Why Gun Control Loses, and Why Las Vegas Might Change That
We do keep having a debate over guns in the United States; it’s just that the side that’s convinced that new regulations will prevent another Newtown or Orlando or Las Vegas keeps on losing the argument.
.. gun control is substantially less popular than it was in the 1990s — and gun rights is one of the few issues where the Republican Party is actually in touch with what many Americans seem to want.
.. Why is gun control losing? One answer is structural. Gun ownership is a form of expressive individualism no less than the liberties beloved in blue America, and it makes sense that a culture that rejects erotic limits would reject limits on self-defense as well. Especially since the appeal of gun ownership is also linked to individualism’s dark side — to distrust of your neighbor and your government, to the decay of communities and families, to a sense of being unprotected and on your own.

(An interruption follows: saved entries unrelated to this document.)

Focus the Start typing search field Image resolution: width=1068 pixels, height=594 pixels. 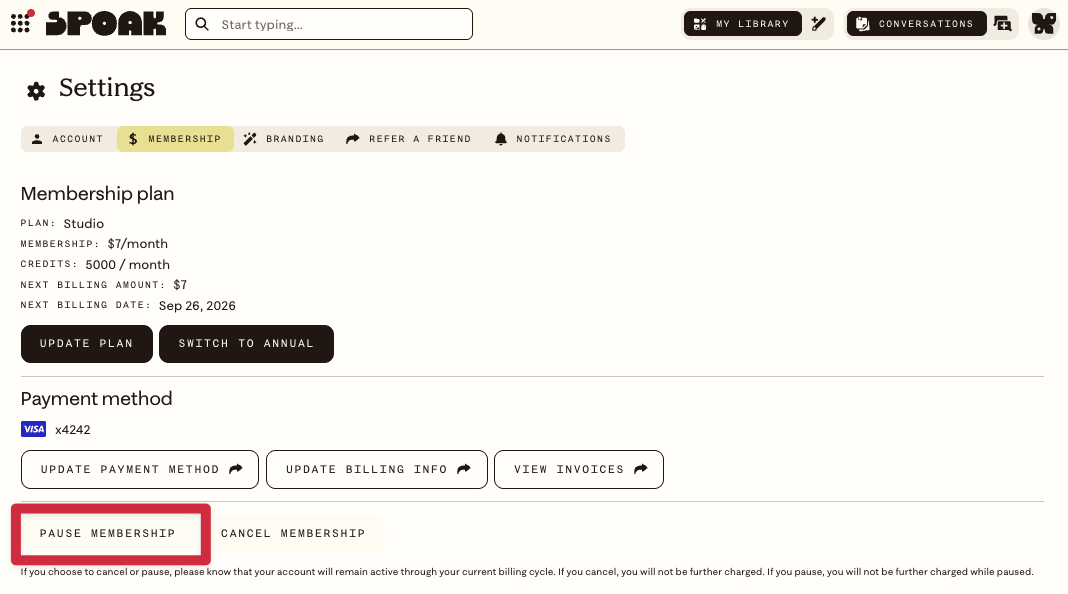tap(329, 25)
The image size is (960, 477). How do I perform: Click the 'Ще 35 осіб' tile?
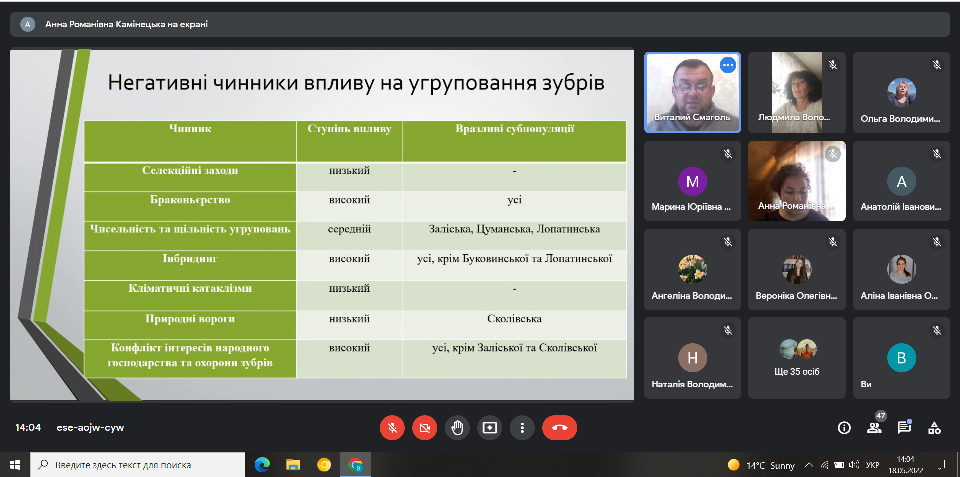click(x=797, y=357)
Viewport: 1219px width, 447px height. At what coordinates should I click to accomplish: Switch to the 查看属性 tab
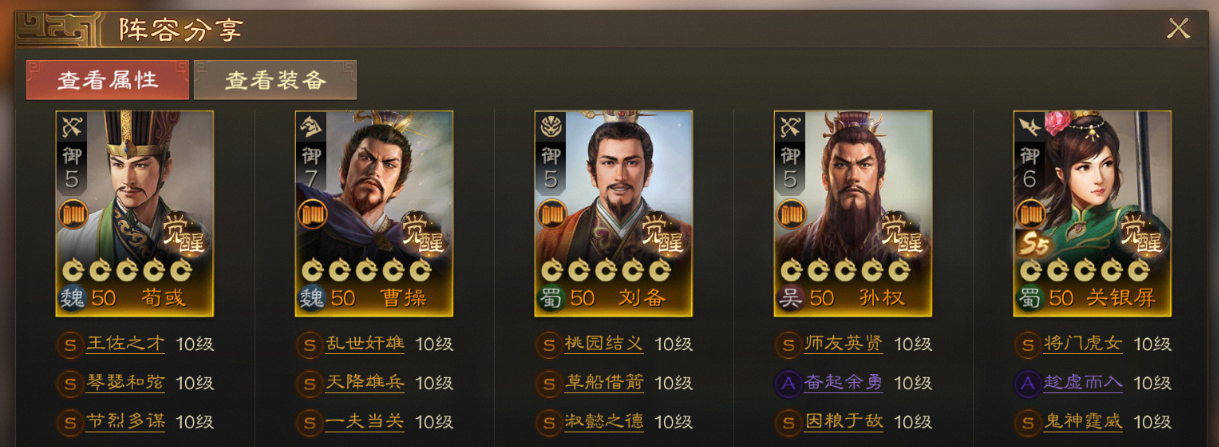point(107,80)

.. Anti-gun activists seize on the most horrifying acts of killing, understandably, and use them as calls to legislative action. But then the regulatory measures they propose, even when they poll well, often lack any direct connection to the massacres themselves.
.. If you go back through the list of recent mass atrocities, for instance, you don’t see many killers buying guns through the supposed “gun show loophole” or without a background check.
.. In a free society, madmen and monsters find a way to kill — as the killer in Vegas, a man of means and no significant criminal history, almost certainly would have even with tighter gun regulations and stiffer background checks.